» **Text segment**
2015-04-29 11:33:10 -0400, Chet Ramey:
[...]
> func()
> {
> 	local foo=bar
> 	echo inside: $foo
> }
> 
> func
> echo outside: $foo
> 
> Bash gives the following output:
> 
> ./x26: line 5: local: foo: readonly variable
> inside: immutable
> outside: immutable
> 
> If the purpose of readonly is to make a particular name/value pair
> immutable, I think that allowing a local variable to shadow it,
> especially if you're going to export that local variable, is a bad thing.
[...]

I don't agree.

The whole point of having local variables is to avoid problems
with clashing namespaces.


You can have:

f() {
  local foo=1 # f's own variable
  g xxx
  echo "$foo"
}

g() {
  local foo=2
  blah blah
}

(f and g possibly in different libraries)

» **Data section**
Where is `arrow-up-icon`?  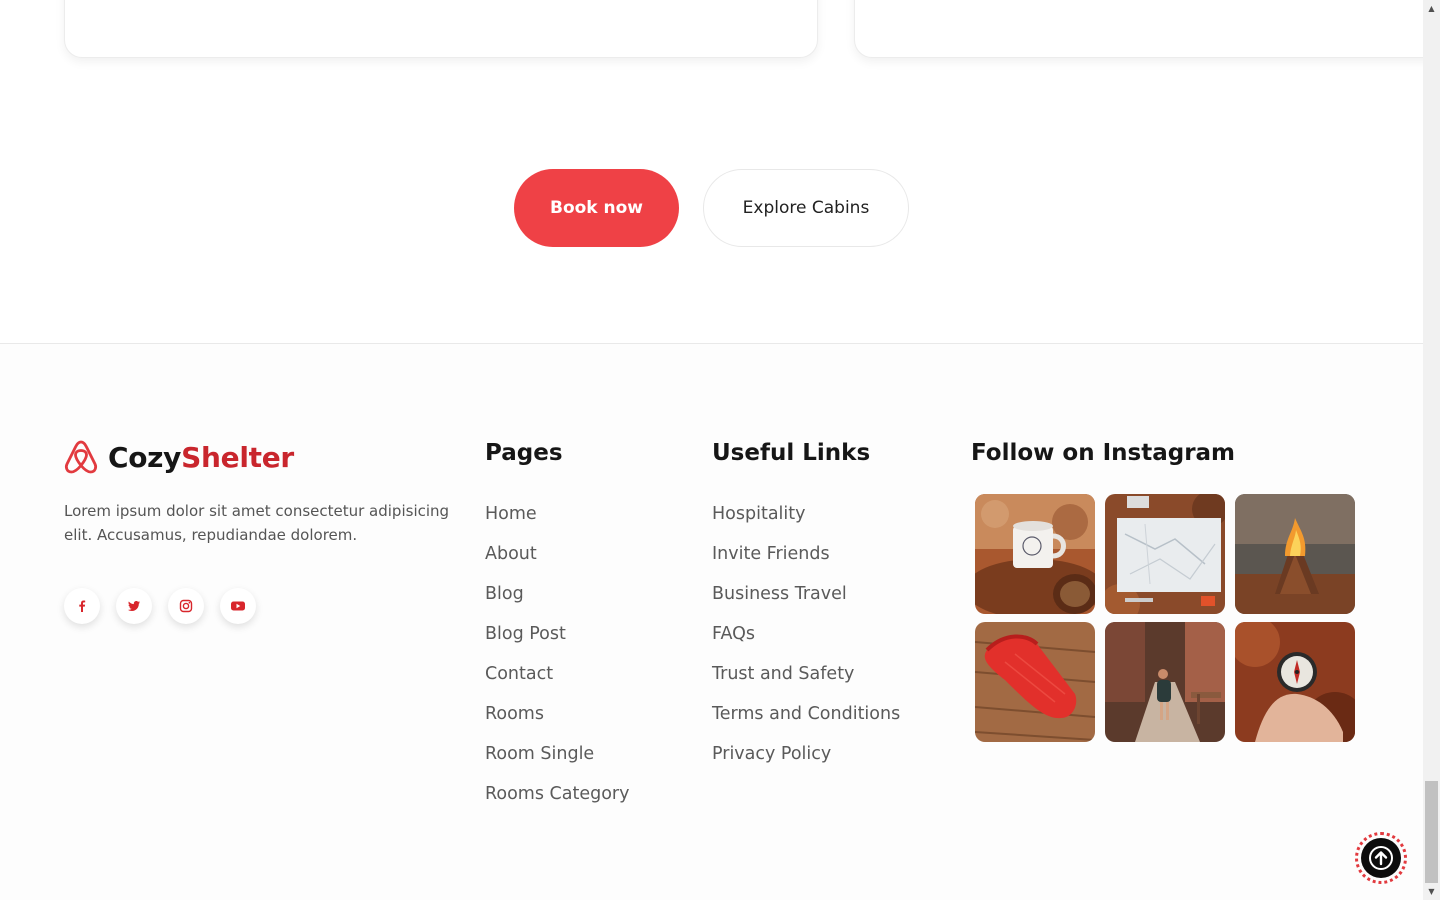
arrow-up-icon is located at coordinates (1381, 858).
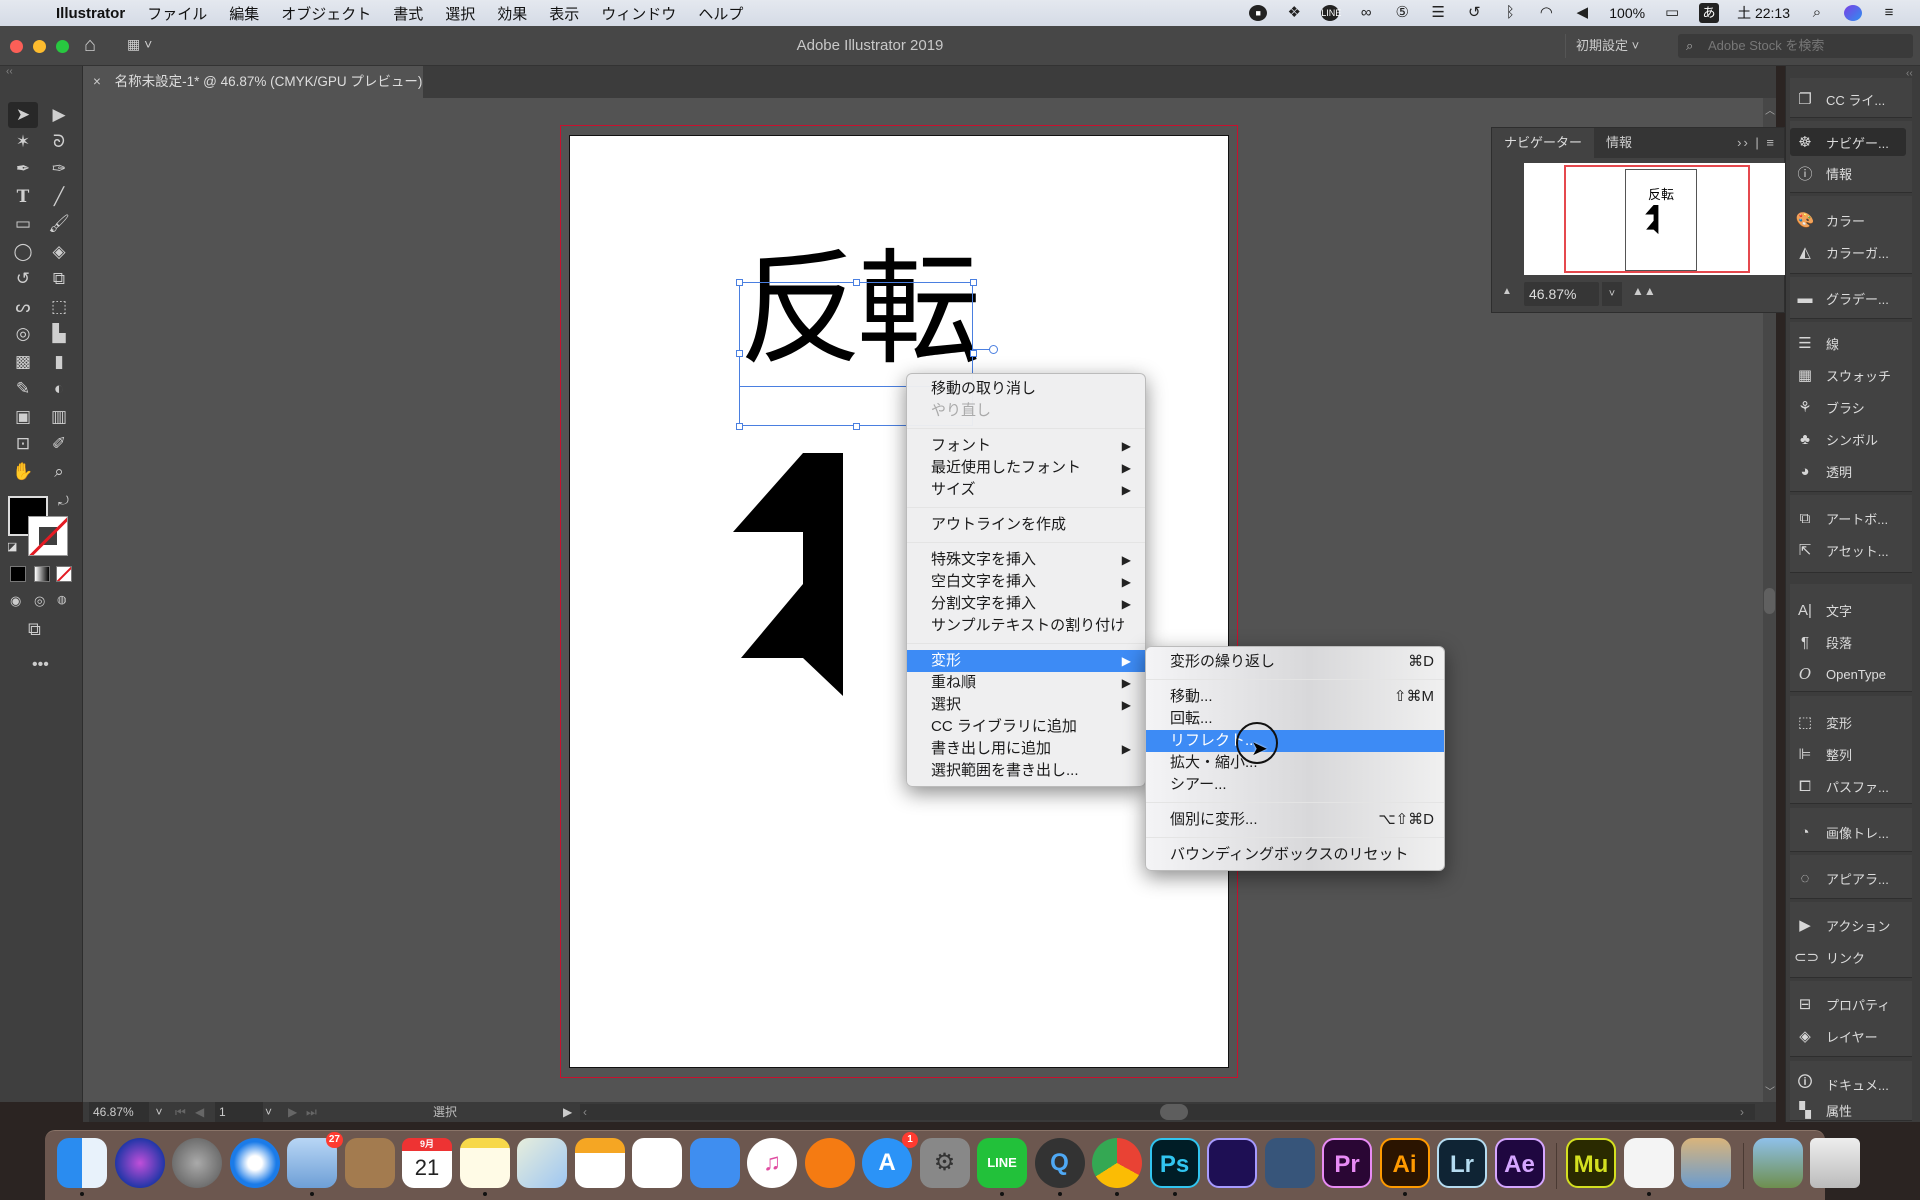 The image size is (1920, 1200). What do you see at coordinates (34, 630) in the screenshot?
I see `change-screen-mode-icon: ⧉` at bounding box center [34, 630].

» **Exercise tasks**
A: In the discussion of readonly and local variables in bash, what does the reply give as the whole point of having local variables?
B: Pick up the discussion of readonly and local variables in bash where it stops, and keep going with the reply's argument.

» **Answers to the tasks**
A: To avoid problems with clashing namespaces.

B:
By declaring foo local, you make sure that you're not clashing
with someone else's foo. 

You don't have to worry on how you name your functions like you
do in POSIX sh (where you'd need to call one variable f_foo, and
the other g_foo for intance).

Above, if you do:

f() {
  readonly foo=2
  g xxx
  echo "$foo"
}

You're basically breaking g for no good reason. f's doesn't want
the value of f to be modified, but g would not have modified it
since it's declaring its *own* foo variable.

Having said that, I don't remember ever using "readonly" in a
script so I can't say I care much.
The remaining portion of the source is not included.